One in 33 teens say they have tried the powerful drug meth. In a new national survey, the average age that those teens first tried meth was 12 years old. One middle school in Hazard is gaining national attention for what they're doing to change those alarming numbers.
They're the "Dawgs Patrolling Drugs", a group of 10 to 14 year old students at Roy G. Eversole Middle School that has more than one reason to fight the epidemic.
"My mom had a drug problem. She's been in and out of jail. She just got out of treatment and had to go back," said student Paige Williams.

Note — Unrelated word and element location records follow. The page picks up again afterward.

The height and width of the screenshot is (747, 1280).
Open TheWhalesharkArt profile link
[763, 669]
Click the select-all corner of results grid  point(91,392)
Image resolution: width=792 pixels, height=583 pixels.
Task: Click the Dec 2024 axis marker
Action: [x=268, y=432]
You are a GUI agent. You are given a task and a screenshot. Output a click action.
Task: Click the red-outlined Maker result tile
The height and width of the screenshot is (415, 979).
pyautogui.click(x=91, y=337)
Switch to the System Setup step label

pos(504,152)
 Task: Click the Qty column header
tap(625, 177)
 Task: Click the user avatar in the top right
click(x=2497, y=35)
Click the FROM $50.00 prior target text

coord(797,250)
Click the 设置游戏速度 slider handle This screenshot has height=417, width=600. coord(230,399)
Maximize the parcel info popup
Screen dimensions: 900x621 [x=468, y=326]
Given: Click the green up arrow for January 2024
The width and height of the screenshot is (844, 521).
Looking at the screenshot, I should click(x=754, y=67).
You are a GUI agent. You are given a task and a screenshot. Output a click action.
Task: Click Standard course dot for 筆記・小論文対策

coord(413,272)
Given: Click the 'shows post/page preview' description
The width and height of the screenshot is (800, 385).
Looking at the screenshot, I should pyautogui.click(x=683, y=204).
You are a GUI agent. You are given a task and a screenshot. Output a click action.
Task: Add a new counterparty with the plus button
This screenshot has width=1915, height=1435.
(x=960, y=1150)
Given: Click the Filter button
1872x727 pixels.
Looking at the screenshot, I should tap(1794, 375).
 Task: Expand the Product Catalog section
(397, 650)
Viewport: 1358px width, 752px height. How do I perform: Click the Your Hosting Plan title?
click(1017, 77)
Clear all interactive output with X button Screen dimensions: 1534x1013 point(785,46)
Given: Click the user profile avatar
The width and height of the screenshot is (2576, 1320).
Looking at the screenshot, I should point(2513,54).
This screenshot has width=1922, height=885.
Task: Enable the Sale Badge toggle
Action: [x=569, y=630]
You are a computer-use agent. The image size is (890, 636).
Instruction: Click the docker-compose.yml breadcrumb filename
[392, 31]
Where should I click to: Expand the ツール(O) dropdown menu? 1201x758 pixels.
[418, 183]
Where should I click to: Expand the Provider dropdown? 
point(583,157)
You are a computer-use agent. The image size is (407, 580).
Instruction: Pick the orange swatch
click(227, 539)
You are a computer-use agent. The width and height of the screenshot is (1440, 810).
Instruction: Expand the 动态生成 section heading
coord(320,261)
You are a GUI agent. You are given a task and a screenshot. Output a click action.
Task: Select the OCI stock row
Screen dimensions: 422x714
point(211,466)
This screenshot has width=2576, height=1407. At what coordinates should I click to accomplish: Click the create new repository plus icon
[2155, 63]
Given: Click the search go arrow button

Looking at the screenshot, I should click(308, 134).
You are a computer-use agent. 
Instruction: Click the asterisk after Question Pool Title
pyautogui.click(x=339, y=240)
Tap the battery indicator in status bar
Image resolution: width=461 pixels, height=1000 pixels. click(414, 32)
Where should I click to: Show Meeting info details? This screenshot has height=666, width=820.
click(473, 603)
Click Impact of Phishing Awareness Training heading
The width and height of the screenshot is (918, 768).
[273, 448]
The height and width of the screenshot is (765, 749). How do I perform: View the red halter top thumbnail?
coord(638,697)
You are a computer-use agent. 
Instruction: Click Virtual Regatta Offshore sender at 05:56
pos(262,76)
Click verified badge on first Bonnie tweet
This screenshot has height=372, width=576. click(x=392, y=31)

All but two of these students have a similar story. That's why they say they're not surprised by the meth project results where one in ten students say they've been offered drugs and about 25 percent say drugs are easy to get at any age. It's also the drive behind their passion. While creating a new drug policy for their school, these students say they found several surprising factors.
"It has to be stopped as soon as possible," said student Beau Davis.
Their teacher, Mendy Meehan, says the students wanted a no tolerance drug policy but got the school board to pass something nearly as strong.
"It used to be three times, but now if you get caught two times with drugs, you're suspended," said student Kendra Kidd.
They've held student government elections, anti-drug pep rallies and now they're working for every student to be drug tested, not just athletes. In the spring, the hallways will be painted with anti-drug murals to get more attention.